_WHAT YOU SHOULD DO_. For the data below, please report each line where the word "back" is found.

_Stored records_.
● ● ● ●

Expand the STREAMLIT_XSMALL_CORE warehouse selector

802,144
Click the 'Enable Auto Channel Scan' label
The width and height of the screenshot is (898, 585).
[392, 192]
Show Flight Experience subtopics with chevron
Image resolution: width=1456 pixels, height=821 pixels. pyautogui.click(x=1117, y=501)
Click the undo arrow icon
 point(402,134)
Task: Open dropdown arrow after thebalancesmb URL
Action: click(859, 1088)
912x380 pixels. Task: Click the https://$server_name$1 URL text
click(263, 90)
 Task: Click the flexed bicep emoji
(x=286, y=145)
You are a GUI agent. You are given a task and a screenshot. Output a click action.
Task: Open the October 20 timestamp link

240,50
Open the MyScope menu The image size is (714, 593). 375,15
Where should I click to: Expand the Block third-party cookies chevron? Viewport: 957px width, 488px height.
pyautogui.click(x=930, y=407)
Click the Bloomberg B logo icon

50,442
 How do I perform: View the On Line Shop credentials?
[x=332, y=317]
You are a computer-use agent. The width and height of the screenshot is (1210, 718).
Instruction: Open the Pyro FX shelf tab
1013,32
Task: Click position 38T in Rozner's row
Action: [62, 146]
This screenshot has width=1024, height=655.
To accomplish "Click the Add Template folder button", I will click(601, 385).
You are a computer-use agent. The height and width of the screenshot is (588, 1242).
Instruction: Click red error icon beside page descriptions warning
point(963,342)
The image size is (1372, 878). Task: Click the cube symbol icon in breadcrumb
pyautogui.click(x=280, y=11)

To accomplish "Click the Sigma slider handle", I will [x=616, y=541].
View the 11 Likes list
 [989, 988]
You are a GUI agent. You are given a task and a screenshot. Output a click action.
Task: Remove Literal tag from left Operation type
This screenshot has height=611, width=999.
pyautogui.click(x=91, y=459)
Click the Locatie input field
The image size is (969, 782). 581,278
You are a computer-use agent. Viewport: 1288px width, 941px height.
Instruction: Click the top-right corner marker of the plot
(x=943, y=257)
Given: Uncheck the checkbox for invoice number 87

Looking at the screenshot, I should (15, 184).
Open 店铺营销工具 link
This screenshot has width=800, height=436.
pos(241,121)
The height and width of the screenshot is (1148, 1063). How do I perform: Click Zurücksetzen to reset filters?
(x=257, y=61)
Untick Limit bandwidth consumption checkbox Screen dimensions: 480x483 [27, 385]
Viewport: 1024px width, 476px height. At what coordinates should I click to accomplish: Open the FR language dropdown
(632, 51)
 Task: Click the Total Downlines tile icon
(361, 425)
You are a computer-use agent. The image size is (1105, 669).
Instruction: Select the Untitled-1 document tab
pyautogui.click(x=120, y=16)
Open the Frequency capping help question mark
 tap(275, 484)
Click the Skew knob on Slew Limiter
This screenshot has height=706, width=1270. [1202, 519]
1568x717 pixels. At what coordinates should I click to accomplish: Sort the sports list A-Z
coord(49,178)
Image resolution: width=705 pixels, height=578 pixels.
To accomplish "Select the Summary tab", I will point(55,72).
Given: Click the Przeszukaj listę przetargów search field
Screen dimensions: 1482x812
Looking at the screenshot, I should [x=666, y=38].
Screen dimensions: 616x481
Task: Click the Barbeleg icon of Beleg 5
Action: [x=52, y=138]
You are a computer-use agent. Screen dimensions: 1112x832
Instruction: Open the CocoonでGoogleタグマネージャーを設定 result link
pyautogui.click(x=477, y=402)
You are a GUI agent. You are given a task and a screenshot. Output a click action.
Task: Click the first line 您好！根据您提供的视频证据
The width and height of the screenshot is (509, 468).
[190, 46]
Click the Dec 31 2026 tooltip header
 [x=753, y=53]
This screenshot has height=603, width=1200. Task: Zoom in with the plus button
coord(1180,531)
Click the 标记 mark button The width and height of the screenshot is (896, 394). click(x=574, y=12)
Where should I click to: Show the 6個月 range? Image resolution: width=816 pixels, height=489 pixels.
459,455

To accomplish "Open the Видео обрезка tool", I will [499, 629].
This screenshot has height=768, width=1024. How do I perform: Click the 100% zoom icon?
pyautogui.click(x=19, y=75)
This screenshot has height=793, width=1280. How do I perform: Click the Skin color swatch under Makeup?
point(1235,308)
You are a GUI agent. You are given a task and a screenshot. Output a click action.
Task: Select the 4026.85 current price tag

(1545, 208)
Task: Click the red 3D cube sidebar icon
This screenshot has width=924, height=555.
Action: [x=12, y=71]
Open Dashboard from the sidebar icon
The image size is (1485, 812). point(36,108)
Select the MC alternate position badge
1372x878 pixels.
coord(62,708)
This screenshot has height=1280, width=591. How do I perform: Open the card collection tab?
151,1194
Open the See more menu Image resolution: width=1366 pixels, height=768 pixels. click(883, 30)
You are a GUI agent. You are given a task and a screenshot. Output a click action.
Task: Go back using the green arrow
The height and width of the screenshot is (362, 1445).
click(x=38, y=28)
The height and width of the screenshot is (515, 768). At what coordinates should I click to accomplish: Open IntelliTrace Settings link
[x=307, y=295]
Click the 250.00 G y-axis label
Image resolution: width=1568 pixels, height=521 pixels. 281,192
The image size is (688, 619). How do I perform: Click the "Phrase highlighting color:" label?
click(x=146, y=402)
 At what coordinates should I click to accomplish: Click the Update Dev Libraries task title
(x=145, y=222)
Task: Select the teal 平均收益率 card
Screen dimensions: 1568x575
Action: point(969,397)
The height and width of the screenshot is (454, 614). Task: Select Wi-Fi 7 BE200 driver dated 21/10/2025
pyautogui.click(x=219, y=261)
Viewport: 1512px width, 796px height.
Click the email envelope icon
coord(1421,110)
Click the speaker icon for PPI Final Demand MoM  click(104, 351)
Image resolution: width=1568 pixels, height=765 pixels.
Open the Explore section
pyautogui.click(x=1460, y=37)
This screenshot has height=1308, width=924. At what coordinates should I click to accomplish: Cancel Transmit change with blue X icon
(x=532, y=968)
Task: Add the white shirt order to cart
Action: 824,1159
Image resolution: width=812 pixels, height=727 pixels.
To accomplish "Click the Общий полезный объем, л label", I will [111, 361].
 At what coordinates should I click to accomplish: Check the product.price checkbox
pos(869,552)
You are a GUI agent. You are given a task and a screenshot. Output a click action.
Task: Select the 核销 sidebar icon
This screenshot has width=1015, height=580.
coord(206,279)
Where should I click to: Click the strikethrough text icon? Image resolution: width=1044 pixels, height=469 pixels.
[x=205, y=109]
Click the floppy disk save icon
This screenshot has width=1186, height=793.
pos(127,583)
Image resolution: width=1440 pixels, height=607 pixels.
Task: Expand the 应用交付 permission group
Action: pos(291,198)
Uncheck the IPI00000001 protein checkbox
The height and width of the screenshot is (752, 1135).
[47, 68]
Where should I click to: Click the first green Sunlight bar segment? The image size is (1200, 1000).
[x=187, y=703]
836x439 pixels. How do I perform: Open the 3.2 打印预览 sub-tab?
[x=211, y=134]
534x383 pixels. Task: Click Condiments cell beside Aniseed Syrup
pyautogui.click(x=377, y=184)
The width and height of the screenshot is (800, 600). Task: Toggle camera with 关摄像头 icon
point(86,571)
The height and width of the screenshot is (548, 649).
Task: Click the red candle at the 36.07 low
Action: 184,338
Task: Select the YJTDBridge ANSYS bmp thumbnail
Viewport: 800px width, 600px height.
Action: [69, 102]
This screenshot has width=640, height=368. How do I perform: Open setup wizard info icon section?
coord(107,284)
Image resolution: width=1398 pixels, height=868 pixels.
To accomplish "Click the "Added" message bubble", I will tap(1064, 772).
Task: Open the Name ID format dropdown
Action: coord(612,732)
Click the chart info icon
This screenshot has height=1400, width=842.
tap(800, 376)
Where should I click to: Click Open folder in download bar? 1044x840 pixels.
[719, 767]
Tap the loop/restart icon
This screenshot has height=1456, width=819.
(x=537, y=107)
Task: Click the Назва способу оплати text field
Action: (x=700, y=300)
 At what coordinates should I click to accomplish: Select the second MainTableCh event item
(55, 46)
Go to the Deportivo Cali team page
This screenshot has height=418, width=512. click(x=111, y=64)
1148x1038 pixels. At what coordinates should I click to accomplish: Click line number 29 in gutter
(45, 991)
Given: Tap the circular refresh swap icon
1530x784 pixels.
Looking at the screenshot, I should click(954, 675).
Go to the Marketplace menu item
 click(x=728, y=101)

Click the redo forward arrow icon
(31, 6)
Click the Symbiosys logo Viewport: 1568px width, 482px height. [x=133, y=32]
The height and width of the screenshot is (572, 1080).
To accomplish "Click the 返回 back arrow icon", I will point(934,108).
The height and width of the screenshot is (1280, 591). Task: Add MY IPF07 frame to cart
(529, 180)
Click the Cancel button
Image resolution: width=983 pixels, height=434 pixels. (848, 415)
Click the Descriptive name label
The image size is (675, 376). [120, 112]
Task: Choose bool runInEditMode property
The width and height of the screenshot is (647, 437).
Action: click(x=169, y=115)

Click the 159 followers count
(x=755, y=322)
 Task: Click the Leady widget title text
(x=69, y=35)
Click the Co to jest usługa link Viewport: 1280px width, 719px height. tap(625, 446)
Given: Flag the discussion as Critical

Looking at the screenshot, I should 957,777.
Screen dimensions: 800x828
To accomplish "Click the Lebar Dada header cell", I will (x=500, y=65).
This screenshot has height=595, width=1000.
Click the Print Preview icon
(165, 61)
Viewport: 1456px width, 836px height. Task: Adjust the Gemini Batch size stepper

● ● ● ●

_ANSWER TO THE PROBLEM_.
Task: Go back using the green arrow
To accomplish "Click the 返回 back arrow icon", I will point(934,108).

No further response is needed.